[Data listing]
════

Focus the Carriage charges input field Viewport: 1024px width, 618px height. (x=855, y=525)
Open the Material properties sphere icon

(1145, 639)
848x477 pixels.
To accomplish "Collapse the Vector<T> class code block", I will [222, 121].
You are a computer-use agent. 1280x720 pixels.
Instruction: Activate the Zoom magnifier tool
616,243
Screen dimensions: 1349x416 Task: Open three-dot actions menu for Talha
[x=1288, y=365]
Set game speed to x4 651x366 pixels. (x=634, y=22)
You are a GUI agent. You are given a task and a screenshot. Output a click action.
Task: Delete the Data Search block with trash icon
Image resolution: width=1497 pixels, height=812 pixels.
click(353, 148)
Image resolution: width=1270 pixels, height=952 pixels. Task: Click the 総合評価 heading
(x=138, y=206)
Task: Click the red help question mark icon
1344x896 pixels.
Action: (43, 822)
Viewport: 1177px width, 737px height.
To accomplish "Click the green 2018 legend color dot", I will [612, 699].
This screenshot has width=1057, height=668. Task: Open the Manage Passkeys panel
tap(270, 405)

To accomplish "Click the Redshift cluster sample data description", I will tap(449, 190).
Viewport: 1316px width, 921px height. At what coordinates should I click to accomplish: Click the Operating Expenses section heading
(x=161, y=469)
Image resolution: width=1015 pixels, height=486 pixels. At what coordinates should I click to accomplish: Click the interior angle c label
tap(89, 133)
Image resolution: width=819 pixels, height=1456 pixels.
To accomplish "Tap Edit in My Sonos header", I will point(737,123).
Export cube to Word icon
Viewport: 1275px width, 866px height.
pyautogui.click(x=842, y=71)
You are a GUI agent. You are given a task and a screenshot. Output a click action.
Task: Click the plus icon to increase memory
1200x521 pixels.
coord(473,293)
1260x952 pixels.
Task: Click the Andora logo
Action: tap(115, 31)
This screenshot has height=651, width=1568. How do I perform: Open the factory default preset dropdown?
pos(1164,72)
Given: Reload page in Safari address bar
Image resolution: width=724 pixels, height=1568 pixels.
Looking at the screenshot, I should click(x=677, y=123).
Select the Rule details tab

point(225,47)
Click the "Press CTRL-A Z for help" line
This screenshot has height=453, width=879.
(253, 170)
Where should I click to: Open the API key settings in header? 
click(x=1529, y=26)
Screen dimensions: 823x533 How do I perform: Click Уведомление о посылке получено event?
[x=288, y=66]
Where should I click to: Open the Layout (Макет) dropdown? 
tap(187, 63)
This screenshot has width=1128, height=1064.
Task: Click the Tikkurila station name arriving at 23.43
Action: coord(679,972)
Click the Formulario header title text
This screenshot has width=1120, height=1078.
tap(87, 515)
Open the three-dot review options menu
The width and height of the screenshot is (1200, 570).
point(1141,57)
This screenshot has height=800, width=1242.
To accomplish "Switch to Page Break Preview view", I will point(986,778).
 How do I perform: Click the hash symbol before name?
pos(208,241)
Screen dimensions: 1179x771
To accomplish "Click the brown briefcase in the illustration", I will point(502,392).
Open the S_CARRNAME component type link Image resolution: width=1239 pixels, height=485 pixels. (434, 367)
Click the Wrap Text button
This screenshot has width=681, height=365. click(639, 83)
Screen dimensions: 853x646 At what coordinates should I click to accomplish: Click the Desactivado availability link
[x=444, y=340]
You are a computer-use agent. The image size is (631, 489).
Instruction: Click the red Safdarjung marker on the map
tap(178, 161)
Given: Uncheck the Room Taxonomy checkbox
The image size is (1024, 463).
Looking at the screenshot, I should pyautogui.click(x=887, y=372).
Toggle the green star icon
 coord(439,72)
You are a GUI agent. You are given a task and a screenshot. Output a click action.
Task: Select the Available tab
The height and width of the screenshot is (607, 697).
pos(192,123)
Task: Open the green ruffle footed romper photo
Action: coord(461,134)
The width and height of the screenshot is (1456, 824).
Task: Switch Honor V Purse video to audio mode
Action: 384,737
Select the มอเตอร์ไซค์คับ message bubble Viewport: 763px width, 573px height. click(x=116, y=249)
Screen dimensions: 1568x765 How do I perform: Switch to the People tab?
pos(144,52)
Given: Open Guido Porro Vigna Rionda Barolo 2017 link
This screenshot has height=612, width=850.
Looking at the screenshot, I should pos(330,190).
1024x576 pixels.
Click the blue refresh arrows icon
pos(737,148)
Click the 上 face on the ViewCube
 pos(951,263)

════

#### What is asked:
How many lines in the records above contain the string "Where"? Give only the number.

#### Output:
2